Oui, la, là-bas, à cette épouvantable distance, dans ce silence, dans cette solitude murée où n’arrivera et d’où ne sortira aucune voix humaine, a qui se plaindra le misérable prisonnier ? qui l’entendra ? Il y aura entre sa plainte et la France le bruit de toutes les vagues de l’Océan. (A gauche. Très bien !)

Messieurs, l’ombre et le silence de la mort pèseront sur cet effroyable bagne politique.

Rien n’en transpirera; rien n’en arrivera jusqu’à vous, rien, si ce n’est par intervalle, de temps en temps, une nouvelle lugubre qui traversera les mers, qui4 viendra frapper en France et en Europe, comme un glas funèbre, sur le timbre vibrant et douloureux de l’opinion, et qui vous dira : Tel condamné est mort! ce condamné ce sera, car a cette heure suprême on ne voit plus que le mérite d’un homme.., ce sera un publiciste célèbre, un historien renommé, un écrivain illustre, un orateur fameux.

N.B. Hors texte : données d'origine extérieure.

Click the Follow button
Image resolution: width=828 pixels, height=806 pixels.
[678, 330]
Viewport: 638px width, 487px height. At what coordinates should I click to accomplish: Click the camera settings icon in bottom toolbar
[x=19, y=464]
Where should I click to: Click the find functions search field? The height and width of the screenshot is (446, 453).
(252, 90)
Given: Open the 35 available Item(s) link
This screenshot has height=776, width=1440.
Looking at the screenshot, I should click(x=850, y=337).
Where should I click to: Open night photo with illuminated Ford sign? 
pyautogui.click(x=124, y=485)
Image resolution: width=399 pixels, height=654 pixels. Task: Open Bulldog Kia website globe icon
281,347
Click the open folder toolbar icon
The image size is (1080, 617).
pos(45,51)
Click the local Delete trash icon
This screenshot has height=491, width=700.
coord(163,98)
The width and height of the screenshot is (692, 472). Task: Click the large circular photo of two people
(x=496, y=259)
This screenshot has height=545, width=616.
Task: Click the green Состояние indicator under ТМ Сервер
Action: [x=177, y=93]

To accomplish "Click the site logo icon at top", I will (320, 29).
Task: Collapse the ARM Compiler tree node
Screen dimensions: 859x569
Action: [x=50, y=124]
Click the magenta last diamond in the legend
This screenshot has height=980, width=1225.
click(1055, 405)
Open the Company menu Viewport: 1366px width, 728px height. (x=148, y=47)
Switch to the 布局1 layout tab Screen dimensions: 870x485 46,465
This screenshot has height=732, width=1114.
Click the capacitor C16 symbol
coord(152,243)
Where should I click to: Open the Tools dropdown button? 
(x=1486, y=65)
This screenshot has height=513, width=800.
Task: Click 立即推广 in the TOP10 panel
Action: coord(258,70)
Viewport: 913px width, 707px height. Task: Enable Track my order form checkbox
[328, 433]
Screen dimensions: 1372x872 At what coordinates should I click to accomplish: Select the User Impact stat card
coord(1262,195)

Vous prêterez l’oreille à ce bruit sinistre, vous calculerez le petit nombre de mois écoulés, et vous frissonnerez ! (Murmures à droite. — Vive approbation a gauche.) Ah ! vous le voyez bien, c’est la peine de mort ! la peine de mort désespérée ! c’est quelque chose de pire que l’échafaud, c’est la peine de mort sans le dernier regard au ciel de la patrie ! (Applaudissements à gauche.)

Messieurs, vous ne le voudrez pas; vous rejetterez cette loi. Ce grand principe l’abolition de la peine de mort en matière politique, ce généreux principe tombé de la large main du peuple, vous ne voudrez pas le ressaisir ! vous ne voudrez pas le retirer à la France, qui, loin d’en attendre de vous l’abolition, en attend de vous le complément ! vous ne voudrez pas retirer ce décret, l’honneur de la révolution de Février ! vous ne voudrez pas donner un démenti à ce qui était plus même que le cri de la conscience populaire, à ce qui était le cri de la conscience humaine ! (Approbation à gauche.)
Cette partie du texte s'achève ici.